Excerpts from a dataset
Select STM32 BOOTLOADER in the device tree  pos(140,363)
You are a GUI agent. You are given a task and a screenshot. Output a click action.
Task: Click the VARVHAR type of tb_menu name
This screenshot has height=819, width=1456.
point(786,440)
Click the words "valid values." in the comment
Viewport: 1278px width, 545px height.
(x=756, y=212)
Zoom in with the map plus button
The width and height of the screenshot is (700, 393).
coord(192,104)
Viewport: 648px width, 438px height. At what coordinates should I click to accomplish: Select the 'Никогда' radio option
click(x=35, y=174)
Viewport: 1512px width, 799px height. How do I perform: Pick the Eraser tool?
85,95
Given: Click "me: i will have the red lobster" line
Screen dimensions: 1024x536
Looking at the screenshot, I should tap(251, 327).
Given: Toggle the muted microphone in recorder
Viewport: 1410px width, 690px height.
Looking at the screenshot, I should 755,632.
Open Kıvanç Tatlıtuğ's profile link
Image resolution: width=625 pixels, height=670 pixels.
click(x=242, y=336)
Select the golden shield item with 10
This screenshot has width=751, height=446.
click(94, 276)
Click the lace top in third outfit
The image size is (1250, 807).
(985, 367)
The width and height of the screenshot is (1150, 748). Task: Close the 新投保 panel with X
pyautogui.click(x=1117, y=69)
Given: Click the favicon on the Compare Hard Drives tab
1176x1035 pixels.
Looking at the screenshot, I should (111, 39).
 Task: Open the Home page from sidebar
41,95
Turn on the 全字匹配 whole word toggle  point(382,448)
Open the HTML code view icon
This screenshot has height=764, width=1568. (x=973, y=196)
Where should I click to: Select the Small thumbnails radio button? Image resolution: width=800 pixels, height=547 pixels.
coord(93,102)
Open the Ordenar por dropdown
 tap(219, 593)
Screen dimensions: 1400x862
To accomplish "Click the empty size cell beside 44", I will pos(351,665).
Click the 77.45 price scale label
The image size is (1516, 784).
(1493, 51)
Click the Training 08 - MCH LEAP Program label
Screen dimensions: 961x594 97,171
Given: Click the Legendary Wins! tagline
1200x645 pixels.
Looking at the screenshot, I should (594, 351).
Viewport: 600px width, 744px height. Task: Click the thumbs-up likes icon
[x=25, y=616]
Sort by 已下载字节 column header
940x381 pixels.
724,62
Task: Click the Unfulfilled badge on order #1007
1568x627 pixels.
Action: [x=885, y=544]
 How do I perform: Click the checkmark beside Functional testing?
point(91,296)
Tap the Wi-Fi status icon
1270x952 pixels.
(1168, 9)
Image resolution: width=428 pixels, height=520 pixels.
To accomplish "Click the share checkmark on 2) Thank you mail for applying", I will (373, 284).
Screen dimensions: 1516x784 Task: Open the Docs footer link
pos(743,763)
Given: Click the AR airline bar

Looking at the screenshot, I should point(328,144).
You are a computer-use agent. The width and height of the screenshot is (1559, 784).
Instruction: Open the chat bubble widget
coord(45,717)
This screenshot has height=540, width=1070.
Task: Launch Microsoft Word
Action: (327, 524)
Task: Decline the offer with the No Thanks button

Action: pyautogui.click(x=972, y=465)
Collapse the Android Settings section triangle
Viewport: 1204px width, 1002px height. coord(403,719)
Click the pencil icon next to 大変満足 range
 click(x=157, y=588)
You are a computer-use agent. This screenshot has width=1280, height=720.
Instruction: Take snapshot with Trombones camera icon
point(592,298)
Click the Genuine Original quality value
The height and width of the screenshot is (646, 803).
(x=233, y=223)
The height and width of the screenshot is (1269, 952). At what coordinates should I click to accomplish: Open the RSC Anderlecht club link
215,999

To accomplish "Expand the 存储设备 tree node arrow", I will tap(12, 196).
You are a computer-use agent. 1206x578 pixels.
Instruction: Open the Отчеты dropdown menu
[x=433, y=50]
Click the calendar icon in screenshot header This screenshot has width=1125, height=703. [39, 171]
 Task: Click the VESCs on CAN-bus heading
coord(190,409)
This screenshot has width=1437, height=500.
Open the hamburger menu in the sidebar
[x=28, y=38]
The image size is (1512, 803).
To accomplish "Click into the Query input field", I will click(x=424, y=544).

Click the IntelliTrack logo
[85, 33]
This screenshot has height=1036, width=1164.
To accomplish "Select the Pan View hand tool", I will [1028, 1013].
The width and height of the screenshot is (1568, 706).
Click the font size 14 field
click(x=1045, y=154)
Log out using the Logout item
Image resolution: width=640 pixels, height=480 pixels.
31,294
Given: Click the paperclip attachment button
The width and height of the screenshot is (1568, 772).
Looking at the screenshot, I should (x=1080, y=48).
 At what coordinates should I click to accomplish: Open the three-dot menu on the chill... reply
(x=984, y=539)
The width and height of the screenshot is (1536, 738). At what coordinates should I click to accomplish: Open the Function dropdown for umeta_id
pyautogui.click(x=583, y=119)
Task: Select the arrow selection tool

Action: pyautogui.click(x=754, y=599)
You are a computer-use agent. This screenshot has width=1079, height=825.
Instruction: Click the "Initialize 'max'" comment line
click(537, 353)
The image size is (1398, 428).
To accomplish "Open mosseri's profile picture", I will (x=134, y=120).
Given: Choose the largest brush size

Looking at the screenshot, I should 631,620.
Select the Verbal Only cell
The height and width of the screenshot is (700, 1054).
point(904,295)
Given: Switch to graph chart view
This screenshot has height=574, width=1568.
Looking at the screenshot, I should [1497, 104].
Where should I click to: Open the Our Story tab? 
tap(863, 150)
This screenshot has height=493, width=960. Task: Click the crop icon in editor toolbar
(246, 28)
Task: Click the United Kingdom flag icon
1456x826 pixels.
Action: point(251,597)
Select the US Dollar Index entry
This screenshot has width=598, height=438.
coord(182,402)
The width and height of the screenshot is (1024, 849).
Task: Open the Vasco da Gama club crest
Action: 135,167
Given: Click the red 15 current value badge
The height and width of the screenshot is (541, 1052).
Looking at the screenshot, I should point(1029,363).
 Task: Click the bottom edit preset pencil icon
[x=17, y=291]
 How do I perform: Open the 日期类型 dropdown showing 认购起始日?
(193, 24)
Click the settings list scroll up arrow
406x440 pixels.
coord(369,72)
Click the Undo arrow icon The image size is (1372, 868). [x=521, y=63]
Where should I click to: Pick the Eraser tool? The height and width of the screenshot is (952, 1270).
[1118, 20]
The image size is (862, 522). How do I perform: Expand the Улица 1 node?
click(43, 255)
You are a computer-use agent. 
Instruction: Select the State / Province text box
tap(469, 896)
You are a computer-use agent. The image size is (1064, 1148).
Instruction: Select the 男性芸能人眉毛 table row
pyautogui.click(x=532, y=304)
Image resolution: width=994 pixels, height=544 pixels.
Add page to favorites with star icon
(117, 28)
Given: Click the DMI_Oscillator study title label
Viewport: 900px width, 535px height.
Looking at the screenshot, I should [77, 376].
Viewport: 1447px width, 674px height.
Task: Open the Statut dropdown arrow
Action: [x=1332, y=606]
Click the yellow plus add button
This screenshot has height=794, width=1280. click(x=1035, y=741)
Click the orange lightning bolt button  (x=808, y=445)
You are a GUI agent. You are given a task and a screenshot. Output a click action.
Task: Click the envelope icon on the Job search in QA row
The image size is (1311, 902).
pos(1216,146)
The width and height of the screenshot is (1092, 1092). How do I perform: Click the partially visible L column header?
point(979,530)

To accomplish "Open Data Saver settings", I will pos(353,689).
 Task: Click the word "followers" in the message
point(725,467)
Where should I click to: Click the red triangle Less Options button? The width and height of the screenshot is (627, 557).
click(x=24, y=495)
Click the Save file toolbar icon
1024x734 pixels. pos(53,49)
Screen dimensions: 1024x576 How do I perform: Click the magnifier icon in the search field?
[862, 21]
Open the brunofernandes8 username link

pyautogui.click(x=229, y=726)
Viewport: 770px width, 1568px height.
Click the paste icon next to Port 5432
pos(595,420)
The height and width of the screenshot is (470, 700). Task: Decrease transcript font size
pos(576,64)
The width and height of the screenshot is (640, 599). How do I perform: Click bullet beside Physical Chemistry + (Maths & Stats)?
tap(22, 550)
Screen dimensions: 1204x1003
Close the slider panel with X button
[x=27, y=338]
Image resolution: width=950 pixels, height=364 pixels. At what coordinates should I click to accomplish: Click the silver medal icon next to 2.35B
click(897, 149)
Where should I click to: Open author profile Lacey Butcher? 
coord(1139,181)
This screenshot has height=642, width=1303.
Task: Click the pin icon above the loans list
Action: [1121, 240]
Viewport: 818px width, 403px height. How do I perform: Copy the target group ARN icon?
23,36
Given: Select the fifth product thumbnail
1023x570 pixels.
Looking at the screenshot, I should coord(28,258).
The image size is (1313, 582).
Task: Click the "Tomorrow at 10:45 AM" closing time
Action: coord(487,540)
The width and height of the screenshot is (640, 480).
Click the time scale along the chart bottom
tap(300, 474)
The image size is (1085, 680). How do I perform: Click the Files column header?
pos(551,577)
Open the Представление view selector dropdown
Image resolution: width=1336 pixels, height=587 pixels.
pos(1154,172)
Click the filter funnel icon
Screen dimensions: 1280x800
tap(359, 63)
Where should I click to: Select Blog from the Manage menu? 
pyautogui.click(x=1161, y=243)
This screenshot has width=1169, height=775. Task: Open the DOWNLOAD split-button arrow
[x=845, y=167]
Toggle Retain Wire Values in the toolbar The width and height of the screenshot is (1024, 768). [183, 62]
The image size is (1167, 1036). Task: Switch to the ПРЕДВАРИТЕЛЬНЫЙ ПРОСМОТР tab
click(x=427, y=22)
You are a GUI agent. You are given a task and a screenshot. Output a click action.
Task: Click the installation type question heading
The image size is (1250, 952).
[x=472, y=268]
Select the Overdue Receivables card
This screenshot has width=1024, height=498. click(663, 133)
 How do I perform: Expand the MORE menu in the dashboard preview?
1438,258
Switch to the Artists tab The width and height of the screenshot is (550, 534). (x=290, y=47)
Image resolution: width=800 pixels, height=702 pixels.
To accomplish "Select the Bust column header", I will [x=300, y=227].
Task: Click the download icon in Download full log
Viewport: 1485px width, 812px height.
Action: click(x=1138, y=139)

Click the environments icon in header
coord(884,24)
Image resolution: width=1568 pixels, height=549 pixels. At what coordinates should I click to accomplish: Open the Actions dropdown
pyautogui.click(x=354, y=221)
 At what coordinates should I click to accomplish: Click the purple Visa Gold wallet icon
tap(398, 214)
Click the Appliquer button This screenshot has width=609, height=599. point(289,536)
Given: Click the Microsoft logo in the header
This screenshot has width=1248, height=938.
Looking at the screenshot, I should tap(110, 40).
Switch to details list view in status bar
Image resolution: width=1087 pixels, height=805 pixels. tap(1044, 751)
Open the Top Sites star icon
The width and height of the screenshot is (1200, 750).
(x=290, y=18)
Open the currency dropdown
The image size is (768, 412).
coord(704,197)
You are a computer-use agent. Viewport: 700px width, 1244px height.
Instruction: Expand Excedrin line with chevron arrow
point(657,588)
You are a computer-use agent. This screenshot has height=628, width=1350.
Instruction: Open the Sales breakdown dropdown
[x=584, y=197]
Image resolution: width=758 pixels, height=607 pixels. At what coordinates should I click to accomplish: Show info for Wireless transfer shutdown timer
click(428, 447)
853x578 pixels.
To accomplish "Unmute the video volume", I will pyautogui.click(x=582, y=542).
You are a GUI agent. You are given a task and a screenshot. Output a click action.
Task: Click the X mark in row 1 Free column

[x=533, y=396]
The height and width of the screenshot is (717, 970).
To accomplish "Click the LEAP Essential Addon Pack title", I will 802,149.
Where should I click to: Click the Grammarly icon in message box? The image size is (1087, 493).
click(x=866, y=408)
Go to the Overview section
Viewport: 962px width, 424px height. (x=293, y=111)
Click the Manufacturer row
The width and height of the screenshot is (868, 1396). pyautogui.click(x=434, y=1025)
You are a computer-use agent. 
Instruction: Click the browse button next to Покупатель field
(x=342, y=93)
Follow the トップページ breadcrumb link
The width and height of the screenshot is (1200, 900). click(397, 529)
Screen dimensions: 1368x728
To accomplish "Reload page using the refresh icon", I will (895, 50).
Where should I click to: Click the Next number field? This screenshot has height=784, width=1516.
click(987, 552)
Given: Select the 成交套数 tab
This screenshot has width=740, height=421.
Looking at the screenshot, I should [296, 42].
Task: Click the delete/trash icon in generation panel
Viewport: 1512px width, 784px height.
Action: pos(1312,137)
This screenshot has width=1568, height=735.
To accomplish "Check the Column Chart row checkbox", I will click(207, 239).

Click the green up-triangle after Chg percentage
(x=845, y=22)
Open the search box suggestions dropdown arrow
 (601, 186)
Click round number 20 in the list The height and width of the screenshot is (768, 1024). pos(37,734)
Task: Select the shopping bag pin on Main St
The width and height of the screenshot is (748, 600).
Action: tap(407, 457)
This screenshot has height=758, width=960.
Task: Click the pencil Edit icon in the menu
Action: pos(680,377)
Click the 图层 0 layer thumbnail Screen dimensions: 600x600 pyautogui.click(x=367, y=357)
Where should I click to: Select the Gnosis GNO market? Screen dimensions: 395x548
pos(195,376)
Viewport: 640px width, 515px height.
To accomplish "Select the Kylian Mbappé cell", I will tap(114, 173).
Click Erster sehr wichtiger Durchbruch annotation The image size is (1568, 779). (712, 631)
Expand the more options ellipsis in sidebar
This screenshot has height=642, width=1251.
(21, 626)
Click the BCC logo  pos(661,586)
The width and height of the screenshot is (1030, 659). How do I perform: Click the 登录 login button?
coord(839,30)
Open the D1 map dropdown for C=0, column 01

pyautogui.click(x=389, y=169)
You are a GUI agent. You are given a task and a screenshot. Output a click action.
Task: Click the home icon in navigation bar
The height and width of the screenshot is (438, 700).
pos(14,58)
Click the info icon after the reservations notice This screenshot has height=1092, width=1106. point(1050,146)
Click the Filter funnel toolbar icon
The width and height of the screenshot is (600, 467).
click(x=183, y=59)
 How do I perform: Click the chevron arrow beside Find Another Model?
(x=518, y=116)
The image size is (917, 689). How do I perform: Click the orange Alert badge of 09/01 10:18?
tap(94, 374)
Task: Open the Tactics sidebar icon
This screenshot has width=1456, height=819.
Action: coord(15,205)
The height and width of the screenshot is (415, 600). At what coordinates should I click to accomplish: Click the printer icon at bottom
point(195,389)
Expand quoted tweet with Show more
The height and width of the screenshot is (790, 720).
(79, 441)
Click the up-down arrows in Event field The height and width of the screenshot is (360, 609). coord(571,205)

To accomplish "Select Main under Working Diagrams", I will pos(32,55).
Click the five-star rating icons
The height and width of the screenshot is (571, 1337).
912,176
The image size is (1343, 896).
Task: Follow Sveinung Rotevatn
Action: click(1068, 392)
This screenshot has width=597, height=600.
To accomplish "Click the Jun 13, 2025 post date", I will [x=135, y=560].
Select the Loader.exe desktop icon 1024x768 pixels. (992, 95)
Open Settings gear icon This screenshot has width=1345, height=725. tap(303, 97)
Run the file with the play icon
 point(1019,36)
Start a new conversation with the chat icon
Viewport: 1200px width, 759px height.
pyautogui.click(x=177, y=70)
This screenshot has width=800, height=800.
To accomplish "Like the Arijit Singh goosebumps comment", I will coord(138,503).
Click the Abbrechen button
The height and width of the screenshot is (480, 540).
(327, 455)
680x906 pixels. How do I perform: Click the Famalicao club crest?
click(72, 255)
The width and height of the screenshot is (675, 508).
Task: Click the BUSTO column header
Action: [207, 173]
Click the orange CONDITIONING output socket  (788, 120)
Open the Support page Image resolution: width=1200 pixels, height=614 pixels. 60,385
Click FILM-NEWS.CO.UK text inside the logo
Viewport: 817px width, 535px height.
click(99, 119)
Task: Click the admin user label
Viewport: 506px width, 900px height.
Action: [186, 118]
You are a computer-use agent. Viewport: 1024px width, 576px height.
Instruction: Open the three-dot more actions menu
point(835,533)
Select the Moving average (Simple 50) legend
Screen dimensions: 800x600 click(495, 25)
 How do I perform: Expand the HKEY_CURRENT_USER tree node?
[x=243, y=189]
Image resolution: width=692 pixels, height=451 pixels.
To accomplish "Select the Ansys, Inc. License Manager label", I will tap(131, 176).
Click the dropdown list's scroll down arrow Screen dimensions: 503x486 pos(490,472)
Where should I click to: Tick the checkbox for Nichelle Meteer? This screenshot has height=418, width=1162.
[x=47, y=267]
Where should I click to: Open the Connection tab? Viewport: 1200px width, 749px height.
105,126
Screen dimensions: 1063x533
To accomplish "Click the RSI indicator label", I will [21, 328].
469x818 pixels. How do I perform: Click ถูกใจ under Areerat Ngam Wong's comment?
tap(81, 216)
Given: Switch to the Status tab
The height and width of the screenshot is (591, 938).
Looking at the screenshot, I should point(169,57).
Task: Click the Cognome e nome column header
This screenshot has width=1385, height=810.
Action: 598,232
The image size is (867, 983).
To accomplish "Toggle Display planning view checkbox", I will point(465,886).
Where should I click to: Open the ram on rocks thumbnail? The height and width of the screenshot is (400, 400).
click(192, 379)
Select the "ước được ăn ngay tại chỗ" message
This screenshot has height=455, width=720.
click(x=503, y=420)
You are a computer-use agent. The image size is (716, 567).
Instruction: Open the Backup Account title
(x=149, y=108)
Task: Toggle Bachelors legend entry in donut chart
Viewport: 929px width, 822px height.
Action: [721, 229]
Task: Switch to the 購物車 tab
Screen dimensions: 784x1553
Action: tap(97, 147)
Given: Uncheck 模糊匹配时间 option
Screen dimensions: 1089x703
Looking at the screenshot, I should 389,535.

> Exercise description
Copy each line from the data that features the string "funnel".

> Finished exercise
Click the filter funnel icon
Click the Filter funnel toolbar icon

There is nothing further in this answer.